Alexa fluor 568 conjugated donkey anti rabbit igg h l secondary antibody

Approximately 5×10³ cells per well were settled in a 24-well plate overnight and then transfected with 1 μg of plasmids per well. After incubation for 24 hours, the cells were fixed with 4% paraformaldehyde, treated with 0.5% Triton-X 100, blocked with 1% BSA at room temperature, and then incubated with specific primary antibodies against p65 (Santa Cruz, USA) or preS2 (Abcam, USA) at 4℃ overnight.

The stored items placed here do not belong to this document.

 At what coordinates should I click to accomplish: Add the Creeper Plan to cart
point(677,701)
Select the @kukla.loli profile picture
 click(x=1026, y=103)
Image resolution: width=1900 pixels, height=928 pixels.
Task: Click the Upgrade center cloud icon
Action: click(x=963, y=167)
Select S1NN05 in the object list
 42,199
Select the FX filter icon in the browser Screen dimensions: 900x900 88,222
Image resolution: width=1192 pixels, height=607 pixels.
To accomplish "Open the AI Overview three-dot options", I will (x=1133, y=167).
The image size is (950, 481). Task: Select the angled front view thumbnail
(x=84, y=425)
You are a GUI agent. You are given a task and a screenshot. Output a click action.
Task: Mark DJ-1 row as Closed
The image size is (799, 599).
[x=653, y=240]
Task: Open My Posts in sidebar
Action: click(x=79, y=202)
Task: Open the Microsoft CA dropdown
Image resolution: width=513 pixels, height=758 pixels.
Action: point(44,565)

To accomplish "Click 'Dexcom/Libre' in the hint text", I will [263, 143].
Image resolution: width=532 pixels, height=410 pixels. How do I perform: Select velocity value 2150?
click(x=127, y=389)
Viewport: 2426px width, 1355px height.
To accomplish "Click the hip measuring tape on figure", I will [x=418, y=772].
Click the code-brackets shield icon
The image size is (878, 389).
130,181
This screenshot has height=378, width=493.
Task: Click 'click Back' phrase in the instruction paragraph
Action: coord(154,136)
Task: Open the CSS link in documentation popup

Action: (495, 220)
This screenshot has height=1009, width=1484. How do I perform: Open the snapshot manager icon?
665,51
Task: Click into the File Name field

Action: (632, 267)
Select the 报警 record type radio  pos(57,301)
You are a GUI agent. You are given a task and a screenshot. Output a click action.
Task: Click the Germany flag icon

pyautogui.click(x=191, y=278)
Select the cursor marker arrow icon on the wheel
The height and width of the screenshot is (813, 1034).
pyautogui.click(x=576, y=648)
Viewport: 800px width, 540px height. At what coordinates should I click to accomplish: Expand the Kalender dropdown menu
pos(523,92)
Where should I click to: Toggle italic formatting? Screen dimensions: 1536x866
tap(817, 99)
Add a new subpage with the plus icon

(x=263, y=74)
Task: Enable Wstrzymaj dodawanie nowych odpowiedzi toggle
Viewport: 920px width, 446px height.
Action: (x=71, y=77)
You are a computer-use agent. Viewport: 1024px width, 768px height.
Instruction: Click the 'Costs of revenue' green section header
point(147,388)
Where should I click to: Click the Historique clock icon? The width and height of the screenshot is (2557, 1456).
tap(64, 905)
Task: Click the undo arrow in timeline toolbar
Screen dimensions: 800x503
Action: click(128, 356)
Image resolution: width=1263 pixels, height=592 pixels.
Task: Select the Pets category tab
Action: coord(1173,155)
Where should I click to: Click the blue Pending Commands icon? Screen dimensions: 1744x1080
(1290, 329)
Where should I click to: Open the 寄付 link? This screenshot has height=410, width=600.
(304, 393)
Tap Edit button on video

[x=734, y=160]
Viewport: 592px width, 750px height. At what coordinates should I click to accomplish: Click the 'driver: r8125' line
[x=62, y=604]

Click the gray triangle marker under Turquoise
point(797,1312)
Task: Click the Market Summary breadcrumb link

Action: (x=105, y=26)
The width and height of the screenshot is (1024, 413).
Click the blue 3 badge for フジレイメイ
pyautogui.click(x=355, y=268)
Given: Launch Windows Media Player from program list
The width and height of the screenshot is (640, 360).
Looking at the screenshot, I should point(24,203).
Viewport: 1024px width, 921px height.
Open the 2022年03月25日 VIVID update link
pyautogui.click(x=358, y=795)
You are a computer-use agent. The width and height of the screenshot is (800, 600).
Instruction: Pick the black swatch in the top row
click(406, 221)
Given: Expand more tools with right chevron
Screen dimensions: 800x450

Subsequently, the cells were incubated with an Alexa Fluor® 568 conjugated donkey anti-Rabbit IgG (H+L) secondary antibody or Alexa Fluor® 568 conjugate goat anti-Mouse IgG (H+L) secondary antibody (ThermoFisher Scientific, USA) for one hour and then incubated with DAPI for 5 minutes at room temperature. The expression of MHB and the subcellular localization of p65 were observed with a Zeiss confocal microscope (LSM 510 Meta, Germany). For the subcellular localization of MHBs, MHBs and ELP-1-CFP were cotransfected into SMMC-7721 cells and observed with a Nikon confocal microscope (A1R, Japan).